WHAT IS REQUIRED → Every line with "toolbar" in it should be copied from the data.
====================
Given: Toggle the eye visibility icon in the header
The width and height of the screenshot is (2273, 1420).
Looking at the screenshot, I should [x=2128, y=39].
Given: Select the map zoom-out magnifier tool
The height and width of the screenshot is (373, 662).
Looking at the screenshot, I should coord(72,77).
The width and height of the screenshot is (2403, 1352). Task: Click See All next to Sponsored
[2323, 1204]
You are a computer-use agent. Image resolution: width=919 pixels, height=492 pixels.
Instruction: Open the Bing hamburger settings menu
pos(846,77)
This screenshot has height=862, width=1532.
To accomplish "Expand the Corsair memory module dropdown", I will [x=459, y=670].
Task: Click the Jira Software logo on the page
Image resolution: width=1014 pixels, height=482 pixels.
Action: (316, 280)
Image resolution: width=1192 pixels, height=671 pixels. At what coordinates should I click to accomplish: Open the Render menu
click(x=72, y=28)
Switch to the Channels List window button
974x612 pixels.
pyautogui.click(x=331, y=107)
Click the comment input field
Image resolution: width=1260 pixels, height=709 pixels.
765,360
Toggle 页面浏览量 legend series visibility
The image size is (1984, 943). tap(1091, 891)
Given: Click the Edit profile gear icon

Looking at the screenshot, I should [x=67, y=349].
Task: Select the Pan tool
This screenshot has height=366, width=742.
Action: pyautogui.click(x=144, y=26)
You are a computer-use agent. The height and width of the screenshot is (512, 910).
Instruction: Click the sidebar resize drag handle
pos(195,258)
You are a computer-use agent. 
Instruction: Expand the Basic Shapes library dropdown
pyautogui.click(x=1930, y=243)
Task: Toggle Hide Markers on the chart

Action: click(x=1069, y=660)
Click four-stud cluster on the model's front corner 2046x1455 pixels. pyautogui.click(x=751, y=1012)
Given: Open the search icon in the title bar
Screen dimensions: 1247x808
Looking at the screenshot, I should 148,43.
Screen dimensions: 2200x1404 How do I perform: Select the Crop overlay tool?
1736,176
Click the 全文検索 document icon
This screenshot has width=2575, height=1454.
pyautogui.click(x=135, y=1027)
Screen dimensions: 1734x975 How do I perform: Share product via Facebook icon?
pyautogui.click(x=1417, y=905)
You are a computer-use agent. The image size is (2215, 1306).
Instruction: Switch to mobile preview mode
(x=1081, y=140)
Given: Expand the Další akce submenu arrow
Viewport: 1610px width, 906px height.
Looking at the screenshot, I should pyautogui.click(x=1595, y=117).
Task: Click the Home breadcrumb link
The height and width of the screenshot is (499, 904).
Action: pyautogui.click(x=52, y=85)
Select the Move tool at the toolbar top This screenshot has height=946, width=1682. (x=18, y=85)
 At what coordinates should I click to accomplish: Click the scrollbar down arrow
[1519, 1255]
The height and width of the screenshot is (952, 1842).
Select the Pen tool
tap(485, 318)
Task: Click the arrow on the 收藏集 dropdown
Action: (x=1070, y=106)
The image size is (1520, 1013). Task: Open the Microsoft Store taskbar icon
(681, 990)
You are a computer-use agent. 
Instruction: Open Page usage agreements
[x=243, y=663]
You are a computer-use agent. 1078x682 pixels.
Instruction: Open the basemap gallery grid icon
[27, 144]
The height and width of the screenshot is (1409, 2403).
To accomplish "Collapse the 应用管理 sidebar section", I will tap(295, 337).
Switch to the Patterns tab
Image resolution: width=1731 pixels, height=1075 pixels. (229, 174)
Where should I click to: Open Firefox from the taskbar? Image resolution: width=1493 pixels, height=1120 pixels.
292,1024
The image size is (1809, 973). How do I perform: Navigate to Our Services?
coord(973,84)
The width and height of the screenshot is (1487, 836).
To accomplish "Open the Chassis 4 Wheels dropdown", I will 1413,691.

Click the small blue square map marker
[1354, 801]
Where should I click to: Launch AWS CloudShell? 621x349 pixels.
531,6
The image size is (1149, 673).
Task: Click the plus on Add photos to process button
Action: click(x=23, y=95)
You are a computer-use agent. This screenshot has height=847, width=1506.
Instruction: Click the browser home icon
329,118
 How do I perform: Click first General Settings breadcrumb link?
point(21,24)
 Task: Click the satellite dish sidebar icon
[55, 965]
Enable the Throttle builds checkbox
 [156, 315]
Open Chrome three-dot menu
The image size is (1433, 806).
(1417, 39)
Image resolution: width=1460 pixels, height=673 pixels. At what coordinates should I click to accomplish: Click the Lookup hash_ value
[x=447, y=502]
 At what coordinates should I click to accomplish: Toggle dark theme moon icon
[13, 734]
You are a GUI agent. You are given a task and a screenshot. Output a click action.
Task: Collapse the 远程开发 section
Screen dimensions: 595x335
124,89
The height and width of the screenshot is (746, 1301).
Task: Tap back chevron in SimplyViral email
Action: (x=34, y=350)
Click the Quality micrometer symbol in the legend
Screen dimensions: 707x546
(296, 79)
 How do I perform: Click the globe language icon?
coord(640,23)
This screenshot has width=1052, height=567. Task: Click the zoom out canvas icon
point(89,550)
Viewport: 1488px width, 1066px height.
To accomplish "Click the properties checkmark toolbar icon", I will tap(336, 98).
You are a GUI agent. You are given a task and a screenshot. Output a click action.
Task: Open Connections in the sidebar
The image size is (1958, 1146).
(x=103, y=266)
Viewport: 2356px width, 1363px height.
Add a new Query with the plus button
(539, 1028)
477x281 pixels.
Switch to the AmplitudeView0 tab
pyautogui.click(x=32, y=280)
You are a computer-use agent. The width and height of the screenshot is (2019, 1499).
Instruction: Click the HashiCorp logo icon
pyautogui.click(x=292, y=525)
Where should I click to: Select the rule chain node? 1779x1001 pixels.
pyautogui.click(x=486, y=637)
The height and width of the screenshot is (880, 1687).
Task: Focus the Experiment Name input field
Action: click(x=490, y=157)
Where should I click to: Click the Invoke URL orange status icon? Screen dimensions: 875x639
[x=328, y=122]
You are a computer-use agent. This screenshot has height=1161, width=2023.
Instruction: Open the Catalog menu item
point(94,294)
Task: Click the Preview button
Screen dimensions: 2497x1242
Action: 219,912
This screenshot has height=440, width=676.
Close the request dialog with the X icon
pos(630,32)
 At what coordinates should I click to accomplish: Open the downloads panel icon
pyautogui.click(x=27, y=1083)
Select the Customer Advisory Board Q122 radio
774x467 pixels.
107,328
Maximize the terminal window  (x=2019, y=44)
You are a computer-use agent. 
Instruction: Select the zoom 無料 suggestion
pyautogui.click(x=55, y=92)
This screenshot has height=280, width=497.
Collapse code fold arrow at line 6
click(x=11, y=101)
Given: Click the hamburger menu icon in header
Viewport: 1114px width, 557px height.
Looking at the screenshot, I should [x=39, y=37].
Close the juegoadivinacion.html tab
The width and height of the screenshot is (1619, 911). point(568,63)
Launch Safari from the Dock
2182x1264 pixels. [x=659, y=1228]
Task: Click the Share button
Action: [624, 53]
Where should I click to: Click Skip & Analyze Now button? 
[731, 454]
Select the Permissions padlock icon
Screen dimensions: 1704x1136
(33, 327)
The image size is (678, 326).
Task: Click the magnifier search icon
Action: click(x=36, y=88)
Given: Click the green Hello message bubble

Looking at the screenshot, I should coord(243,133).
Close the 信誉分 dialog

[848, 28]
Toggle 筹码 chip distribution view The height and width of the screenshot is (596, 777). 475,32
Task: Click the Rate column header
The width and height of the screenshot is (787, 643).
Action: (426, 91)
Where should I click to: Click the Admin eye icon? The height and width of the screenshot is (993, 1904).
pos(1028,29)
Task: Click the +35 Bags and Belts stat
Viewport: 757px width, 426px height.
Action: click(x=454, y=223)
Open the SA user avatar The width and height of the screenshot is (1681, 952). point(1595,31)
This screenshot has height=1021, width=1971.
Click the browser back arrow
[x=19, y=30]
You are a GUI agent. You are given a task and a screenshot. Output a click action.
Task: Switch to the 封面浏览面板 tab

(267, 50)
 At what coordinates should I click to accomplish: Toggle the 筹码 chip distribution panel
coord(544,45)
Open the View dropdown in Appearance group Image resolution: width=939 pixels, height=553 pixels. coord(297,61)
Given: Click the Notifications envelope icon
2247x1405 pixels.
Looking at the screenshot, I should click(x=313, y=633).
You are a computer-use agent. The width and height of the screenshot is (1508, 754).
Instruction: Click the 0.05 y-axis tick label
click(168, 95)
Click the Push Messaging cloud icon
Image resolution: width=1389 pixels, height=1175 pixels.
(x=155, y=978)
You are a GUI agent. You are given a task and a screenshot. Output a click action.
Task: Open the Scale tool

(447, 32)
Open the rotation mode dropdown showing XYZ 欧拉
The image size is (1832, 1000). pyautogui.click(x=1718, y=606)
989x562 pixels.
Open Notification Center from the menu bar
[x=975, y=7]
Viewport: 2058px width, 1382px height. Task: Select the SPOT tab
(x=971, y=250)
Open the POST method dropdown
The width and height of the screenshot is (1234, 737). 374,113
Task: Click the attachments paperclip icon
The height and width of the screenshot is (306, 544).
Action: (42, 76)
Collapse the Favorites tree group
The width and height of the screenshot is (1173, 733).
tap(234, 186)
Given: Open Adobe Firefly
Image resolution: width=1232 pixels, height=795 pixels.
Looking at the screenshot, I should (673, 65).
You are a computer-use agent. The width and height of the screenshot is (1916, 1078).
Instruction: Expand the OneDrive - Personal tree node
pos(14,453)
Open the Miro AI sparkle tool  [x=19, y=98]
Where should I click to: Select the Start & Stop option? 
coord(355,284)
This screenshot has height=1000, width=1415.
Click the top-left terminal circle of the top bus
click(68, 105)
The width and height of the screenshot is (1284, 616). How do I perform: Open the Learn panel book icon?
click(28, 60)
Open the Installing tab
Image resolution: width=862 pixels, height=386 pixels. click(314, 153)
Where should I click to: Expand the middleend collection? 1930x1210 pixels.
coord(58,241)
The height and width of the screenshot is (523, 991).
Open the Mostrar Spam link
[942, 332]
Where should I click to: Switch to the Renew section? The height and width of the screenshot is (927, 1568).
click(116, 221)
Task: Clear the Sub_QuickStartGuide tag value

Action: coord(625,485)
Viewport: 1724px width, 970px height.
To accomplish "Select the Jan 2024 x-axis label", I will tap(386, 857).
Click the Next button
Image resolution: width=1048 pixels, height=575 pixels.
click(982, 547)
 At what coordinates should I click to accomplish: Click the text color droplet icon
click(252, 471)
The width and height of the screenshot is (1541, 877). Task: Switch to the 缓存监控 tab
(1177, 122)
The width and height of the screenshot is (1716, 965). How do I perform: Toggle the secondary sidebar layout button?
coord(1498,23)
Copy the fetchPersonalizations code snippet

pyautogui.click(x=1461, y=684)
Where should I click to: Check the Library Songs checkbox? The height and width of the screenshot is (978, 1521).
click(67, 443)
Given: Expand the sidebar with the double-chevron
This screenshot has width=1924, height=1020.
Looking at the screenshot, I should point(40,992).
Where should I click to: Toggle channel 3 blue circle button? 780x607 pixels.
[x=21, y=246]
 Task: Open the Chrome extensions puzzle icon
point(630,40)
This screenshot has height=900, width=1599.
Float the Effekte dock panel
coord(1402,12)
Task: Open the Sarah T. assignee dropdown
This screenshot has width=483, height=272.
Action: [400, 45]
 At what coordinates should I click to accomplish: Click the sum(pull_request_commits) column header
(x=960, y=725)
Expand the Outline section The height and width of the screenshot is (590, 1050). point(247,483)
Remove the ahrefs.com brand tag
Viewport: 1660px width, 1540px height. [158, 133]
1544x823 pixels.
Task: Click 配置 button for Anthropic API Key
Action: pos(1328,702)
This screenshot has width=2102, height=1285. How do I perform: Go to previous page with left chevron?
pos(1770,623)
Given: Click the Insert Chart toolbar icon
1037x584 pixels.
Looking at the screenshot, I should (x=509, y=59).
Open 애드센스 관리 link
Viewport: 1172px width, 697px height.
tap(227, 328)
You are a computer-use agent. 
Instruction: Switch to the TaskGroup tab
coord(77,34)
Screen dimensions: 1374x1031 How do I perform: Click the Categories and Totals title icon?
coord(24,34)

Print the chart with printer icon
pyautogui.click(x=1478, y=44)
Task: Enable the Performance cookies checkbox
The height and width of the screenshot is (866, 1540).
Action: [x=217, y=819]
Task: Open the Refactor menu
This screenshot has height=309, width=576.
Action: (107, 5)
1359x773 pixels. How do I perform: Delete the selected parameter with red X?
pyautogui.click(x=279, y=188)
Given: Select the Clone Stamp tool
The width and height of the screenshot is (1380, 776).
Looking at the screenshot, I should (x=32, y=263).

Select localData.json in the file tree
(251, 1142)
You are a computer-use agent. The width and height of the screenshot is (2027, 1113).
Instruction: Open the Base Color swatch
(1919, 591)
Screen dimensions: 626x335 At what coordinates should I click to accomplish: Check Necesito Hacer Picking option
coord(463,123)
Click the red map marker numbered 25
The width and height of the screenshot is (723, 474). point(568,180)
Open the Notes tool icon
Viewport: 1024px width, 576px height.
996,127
====================
REPLY →
Select the Move tool at the toolbar top This screenshot has height=946, width=1682. (x=18, y=85)
To accomplish "Click the properties checkmark toolbar icon", I will tap(336, 98).
Given: Click the Insert Chart toolbar icon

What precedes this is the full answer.